**Exercise description:** Retype the entries below verbatim, beginning at the line that contains "The image size is (816, 612)." and continuing through the end of the entries.

[Dataset records]

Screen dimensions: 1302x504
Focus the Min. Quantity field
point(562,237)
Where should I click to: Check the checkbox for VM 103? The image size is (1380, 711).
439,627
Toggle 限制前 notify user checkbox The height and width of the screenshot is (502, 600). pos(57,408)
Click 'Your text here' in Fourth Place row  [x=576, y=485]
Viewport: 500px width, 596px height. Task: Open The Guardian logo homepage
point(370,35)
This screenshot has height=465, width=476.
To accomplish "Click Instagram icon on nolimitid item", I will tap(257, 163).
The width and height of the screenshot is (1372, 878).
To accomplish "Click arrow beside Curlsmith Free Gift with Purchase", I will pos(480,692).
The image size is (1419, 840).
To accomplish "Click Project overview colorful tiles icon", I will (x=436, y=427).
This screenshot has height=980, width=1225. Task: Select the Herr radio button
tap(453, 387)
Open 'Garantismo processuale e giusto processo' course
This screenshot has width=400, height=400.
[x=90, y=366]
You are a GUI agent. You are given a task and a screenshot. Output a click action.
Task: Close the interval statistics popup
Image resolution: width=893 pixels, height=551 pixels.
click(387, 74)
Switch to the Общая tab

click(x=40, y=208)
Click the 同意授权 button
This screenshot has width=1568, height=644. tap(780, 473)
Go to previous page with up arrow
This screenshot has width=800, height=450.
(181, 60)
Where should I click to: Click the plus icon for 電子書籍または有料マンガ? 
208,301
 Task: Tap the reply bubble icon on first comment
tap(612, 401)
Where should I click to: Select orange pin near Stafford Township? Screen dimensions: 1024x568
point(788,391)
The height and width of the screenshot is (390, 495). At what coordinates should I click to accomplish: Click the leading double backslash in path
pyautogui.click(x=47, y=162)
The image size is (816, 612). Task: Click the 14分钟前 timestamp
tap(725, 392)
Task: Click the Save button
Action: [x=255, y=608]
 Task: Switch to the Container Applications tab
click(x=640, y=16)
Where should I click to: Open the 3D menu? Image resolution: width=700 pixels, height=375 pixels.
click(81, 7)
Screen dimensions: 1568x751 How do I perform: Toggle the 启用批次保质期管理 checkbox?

**Written response:**
The image size is (816, 612). Task: Click the 14分钟前 timestamp
tap(725, 392)
Task: Click the Save button
Action: [x=255, y=608]
 Task: Switch to the Container Applications tab
click(x=640, y=16)
Where should I click to: Open the 3D menu? Image resolution: width=700 pixels, height=375 pixels.
click(81, 7)
Screen dimensions: 1568x751 How do I perform: Toggle the 启用批次保质期管理 checkbox?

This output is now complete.